DATA FOR ANALYSIS:
· · · · · · ·
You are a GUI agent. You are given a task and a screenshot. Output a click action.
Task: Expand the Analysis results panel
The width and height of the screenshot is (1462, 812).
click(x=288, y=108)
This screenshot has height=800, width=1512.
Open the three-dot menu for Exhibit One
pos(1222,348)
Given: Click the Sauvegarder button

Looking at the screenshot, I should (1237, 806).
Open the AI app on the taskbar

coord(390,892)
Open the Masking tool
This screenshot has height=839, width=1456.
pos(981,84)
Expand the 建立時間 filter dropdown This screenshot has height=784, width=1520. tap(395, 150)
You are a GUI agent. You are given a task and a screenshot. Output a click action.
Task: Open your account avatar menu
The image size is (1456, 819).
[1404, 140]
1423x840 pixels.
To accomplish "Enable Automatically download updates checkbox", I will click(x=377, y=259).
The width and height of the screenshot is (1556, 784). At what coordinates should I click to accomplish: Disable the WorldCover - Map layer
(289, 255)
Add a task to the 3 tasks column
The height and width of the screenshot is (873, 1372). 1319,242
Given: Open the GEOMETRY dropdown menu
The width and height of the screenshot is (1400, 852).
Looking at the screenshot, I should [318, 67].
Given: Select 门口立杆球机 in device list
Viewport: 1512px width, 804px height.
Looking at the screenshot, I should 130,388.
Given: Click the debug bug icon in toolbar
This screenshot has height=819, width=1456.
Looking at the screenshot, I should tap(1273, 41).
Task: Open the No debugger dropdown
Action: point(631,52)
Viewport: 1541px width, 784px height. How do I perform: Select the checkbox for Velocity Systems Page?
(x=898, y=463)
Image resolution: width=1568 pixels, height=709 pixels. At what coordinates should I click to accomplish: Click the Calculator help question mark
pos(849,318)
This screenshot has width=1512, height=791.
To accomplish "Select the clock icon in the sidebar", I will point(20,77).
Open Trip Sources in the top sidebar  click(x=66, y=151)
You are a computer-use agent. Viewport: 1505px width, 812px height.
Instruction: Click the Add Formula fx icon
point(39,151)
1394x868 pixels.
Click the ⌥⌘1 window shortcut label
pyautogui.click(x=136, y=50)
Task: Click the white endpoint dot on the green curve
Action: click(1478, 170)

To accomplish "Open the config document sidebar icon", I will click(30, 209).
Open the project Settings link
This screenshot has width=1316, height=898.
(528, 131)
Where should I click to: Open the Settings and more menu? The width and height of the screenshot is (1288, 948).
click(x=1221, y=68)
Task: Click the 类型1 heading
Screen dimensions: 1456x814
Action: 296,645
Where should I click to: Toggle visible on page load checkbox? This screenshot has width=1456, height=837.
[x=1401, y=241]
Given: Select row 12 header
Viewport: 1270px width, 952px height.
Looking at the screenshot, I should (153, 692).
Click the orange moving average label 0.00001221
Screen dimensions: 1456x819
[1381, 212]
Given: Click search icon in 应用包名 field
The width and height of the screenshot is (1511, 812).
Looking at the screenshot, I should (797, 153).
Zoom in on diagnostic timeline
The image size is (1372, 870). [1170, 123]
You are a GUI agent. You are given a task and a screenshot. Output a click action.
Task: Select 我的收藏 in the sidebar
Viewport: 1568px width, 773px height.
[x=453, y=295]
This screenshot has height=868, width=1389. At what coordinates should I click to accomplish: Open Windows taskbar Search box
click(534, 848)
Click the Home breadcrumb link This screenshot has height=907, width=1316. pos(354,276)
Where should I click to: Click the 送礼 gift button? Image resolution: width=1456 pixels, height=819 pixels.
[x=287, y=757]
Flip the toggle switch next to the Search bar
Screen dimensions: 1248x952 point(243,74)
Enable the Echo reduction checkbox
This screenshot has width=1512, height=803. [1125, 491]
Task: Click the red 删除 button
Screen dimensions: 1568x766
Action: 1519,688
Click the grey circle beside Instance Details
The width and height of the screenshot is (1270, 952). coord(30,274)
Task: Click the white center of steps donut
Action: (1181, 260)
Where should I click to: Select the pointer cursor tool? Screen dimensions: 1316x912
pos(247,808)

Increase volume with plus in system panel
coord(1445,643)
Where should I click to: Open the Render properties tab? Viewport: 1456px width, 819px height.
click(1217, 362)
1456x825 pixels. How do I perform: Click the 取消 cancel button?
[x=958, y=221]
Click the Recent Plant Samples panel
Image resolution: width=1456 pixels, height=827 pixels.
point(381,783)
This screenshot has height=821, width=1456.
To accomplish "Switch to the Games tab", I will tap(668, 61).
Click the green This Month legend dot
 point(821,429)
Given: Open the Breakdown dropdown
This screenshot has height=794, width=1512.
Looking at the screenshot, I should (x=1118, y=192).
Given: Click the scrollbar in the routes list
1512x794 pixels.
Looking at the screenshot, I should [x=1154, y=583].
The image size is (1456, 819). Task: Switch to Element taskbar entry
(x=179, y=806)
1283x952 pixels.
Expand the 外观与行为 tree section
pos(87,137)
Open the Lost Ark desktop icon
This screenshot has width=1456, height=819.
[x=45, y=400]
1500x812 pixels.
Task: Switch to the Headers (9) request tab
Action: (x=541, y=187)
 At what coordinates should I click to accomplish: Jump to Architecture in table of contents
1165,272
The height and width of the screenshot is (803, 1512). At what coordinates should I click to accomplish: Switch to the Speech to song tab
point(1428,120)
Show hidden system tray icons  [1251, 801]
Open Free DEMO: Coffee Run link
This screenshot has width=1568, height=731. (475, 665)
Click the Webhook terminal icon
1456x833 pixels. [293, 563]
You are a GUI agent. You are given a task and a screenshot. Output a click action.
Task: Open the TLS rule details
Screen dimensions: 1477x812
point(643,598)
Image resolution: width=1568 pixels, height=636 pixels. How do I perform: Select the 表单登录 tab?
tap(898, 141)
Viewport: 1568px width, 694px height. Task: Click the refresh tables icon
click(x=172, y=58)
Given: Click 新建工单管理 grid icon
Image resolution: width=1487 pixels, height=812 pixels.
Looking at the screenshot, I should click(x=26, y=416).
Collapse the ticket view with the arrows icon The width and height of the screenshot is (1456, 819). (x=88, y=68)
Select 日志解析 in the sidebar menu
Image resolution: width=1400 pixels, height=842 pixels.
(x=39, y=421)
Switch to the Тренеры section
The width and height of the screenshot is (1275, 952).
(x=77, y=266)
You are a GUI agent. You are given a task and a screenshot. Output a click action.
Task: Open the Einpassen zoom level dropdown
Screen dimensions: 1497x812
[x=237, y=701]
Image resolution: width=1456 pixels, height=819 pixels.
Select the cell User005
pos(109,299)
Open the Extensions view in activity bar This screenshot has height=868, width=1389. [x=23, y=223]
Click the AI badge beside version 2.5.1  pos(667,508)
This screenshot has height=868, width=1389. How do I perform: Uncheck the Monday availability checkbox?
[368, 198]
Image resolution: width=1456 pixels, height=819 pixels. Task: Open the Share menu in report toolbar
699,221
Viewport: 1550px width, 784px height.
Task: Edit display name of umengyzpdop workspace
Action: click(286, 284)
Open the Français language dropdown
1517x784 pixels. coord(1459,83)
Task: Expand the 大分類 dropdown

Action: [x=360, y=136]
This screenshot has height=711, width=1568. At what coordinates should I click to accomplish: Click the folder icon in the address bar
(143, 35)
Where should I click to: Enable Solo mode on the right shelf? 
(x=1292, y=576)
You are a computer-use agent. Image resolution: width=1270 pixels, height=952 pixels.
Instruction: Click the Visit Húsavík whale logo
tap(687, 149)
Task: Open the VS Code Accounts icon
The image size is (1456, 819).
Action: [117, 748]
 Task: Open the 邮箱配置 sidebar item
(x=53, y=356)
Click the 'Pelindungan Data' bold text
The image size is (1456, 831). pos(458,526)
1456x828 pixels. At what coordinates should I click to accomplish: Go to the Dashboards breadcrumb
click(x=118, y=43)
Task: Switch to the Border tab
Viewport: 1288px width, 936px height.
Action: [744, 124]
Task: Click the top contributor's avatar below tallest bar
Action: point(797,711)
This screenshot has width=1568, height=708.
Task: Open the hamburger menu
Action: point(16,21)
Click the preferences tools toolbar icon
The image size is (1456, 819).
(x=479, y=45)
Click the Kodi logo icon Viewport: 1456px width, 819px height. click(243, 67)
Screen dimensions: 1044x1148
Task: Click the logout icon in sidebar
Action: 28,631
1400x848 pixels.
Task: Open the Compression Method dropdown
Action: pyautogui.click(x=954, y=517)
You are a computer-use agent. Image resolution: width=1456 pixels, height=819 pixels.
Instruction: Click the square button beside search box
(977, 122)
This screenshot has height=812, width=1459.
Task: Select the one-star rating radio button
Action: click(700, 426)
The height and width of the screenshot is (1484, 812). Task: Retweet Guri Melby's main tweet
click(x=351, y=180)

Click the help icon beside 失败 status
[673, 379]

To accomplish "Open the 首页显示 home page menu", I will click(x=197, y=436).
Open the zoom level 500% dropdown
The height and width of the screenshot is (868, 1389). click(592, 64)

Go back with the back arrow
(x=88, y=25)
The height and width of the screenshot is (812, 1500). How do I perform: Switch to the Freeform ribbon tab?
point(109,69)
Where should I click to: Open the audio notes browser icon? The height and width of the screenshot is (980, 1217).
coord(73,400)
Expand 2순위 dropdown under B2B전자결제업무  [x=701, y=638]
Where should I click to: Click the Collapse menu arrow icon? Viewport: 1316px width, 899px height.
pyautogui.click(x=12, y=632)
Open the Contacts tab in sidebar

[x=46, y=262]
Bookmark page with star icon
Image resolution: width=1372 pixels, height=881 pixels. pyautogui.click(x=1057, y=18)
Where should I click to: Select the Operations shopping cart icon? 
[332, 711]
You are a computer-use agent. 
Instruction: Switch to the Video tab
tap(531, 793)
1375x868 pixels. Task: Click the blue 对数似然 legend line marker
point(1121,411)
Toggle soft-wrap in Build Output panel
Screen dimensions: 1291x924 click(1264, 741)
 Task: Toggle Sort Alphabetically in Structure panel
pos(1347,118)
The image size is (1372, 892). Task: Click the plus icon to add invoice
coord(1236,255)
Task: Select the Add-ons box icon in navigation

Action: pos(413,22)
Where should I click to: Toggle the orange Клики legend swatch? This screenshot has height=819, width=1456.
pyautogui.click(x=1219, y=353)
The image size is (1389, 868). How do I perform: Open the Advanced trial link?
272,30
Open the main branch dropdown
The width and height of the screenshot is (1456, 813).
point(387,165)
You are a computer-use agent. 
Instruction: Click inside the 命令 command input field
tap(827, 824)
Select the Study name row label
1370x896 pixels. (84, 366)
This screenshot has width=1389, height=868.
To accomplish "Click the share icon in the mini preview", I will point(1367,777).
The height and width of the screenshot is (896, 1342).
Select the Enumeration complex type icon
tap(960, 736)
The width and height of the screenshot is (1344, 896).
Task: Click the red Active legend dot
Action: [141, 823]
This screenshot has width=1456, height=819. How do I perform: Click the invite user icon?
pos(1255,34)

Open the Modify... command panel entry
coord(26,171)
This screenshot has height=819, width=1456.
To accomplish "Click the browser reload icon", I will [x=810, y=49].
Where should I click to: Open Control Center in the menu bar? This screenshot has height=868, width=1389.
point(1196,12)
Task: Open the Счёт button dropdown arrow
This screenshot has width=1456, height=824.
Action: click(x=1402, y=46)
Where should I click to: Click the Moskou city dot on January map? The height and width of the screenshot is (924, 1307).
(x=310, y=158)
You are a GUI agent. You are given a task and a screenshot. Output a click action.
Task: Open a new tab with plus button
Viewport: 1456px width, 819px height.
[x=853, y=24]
· · · · · · ·
TASK TO COMPLETE: Wherever the line holding "Click the 'Pelindungan Data' bold text" falls in the entries above, copy exactly from it through the line holding "Expand 2순위 dropdown", inclusive, and add nothing.

SOLUTION BELOW:
Click the 'Pelindungan Data' bold text
The image size is (1456, 831). pos(458,526)
1456x828 pixels. At what coordinates should I click to accomplish: Go to the Dashboards breadcrumb
click(x=118, y=43)
Task: Switch to the Border tab
Viewport: 1288px width, 936px height.
Action: [744, 124]
Task: Click the top contributor's avatar below tallest bar
Action: point(797,711)
This screenshot has width=1568, height=708.
Task: Open the hamburger menu
Action: point(16,21)
Click the preferences tools toolbar icon
The image size is (1456, 819).
(x=479, y=45)
Click the Kodi logo icon Viewport: 1456px width, 819px height. click(243, 67)
Screen dimensions: 1044x1148
Task: Click the logout icon in sidebar
Action: 28,631
1400x848 pixels.
Task: Open the Compression Method dropdown
Action: pyautogui.click(x=954, y=517)
You are a computer-use agent. Image resolution: width=1456 pixels, height=819 pixels.
Instruction: Click the square button beside search box
(977, 122)
This screenshot has height=812, width=1459.
Task: Select the one-star rating radio button
Action: click(700, 426)
The height and width of the screenshot is (1484, 812). Task: Retweet Guri Melby's main tweet
click(x=351, y=180)

Click the help icon beside 失败 status
[673, 379]

To accomplish "Open the 首页显示 home page menu", I will click(x=197, y=436).
Open the zoom level 500% dropdown
The height and width of the screenshot is (868, 1389). click(592, 64)

Go back with the back arrow
(x=88, y=25)
The height and width of the screenshot is (812, 1500). How do I perform: Switch to the Freeform ribbon tab?
point(109,69)
Where should I click to: Open the audio notes browser icon? The height and width of the screenshot is (980, 1217).
coord(73,400)
Expand 2순위 dropdown under B2B전자결제업무  [x=701, y=638]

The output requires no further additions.